Brasília – Duas semanas após entrar em vigor, a Ficha Nacional de Registro de Hóspedes (FNRH) digital ainda é realidade em apenas 20% dos meios de hospedagem cadastrados no Cadastro de Prestadores de Serviços Turísticos (Cadastur). O percentual representa pouco mais de 4 mil estabelecimentos, num universo superior a 19 mil inscritos em todo o país.
O registro eletrônico tornou-se obrigatório em 20 de abril, conforme portaria publicada pelo Ministério do Turismo em novembro de 2025. Inicialmente, a pasta havia fixado prazo de 90 dias para adaptação, prorrogado em fevereiro para permitir ajustes operacionais.
Os dados de adesão foram divulgados pelo Serviço Federal de Processamento de Dados (Serpro), responsável pela plataforma. Quem não cumprir a nova regra pode sofrer sanções administrativas, que vão de advertências a multas.
A exigência enfrenta críticas no Congresso. O partido Novo protocolou projeto para sustar a medida, alegando risco de ampliação do controle estatal sobre informações dos cidadãos. A proposta aguarda despacho do presidente da Câmara, Hugo Motta, para começar a tramitar.

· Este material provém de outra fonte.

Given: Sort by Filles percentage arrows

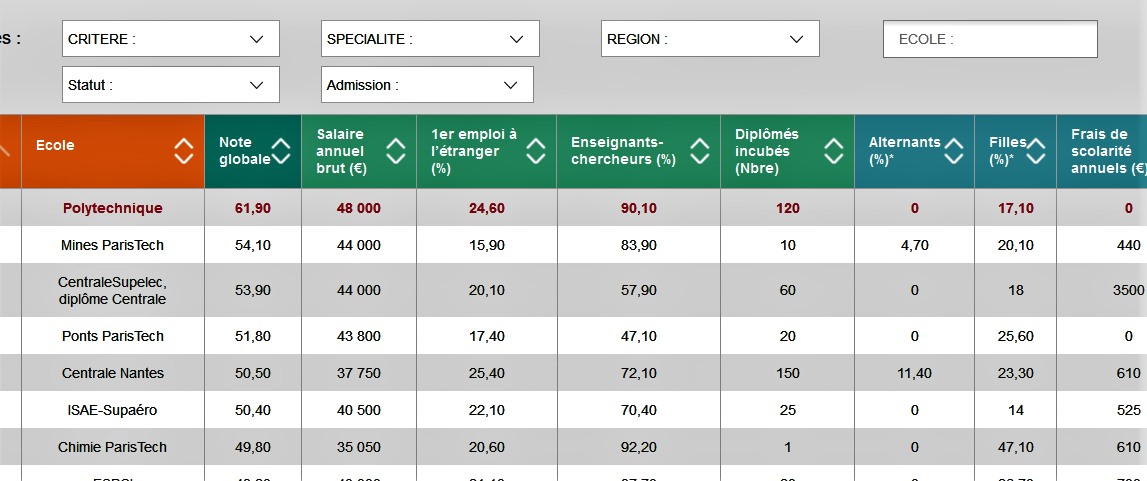Looking at the screenshot, I should [x=1036, y=151].
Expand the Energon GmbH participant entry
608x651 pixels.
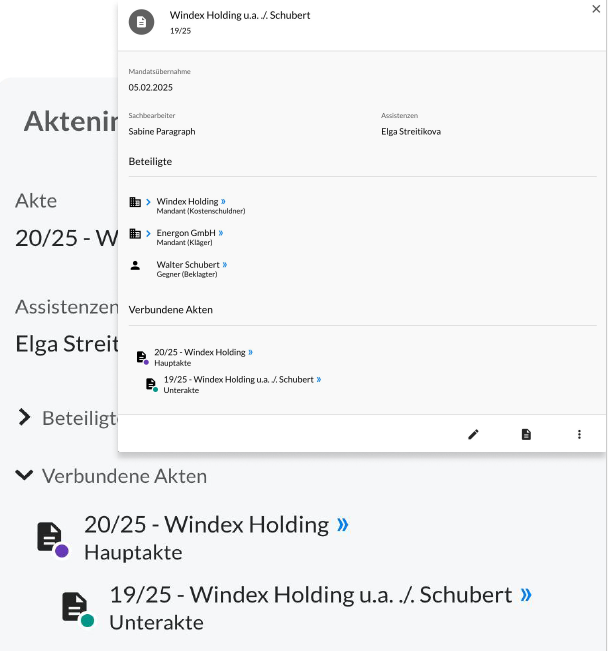pyautogui.click(x=148, y=233)
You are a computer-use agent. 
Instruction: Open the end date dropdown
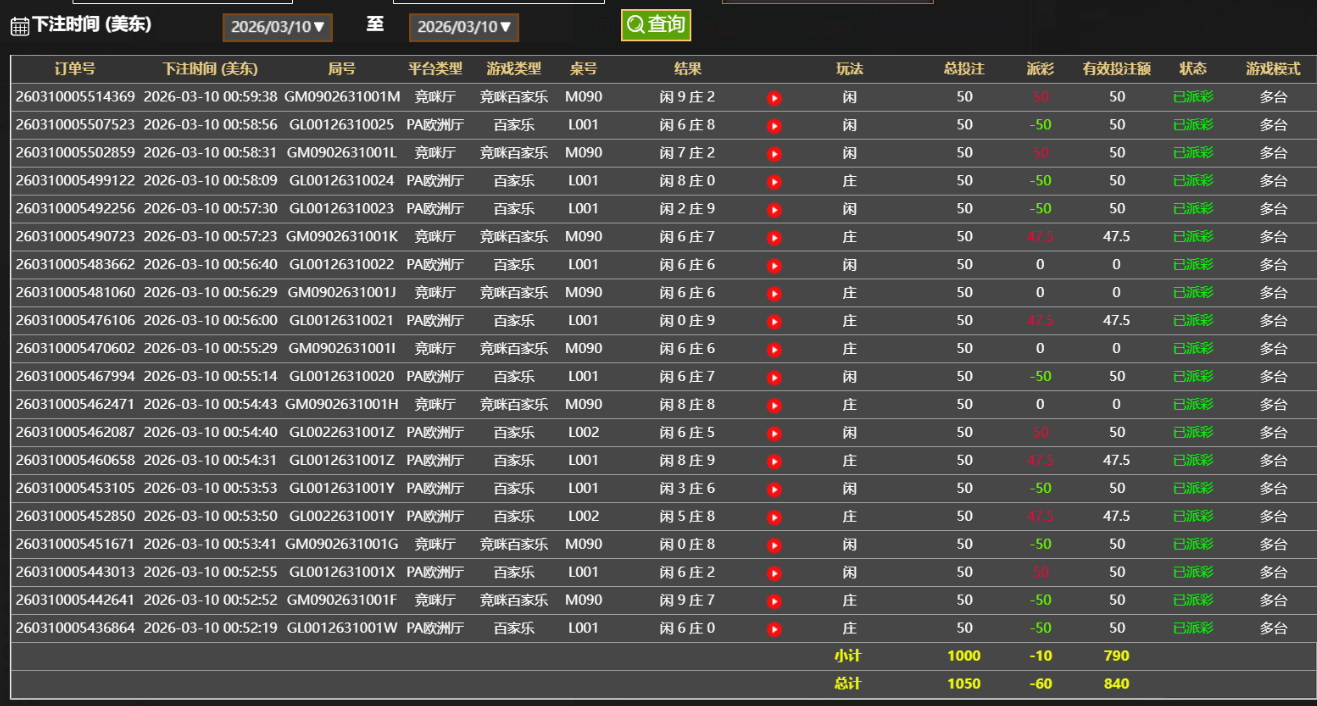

Em nota divulgada em 25 de abril, o Ministério do Turismo afirmou que o sistema não permite monitoramento de atividades ou gastos dos hóspedes. Segundo a pasta, o objetivo é substituir o formulário em papel por um processo integrado ao Gov.br, agilizando o check-in.
Com a mudança, o viajante pode preencher os dados antes da chegada, via link ou QR Code, e apenas confirmar as informações na recepção. Estrangeiros também têm acesso ao serviço sem necessidade de conta Gov.br.
A integração varia conforme a infraestrutura de cada hotel. Estabelecimentos que já utilizam softwares de gestão podem conectar seus sistemas ao Serpro por meio de APIs, automatizando o envio de informações. Aqueles sem plataforma própria contam com um módulo gratuito dentro da ferramenta oficial.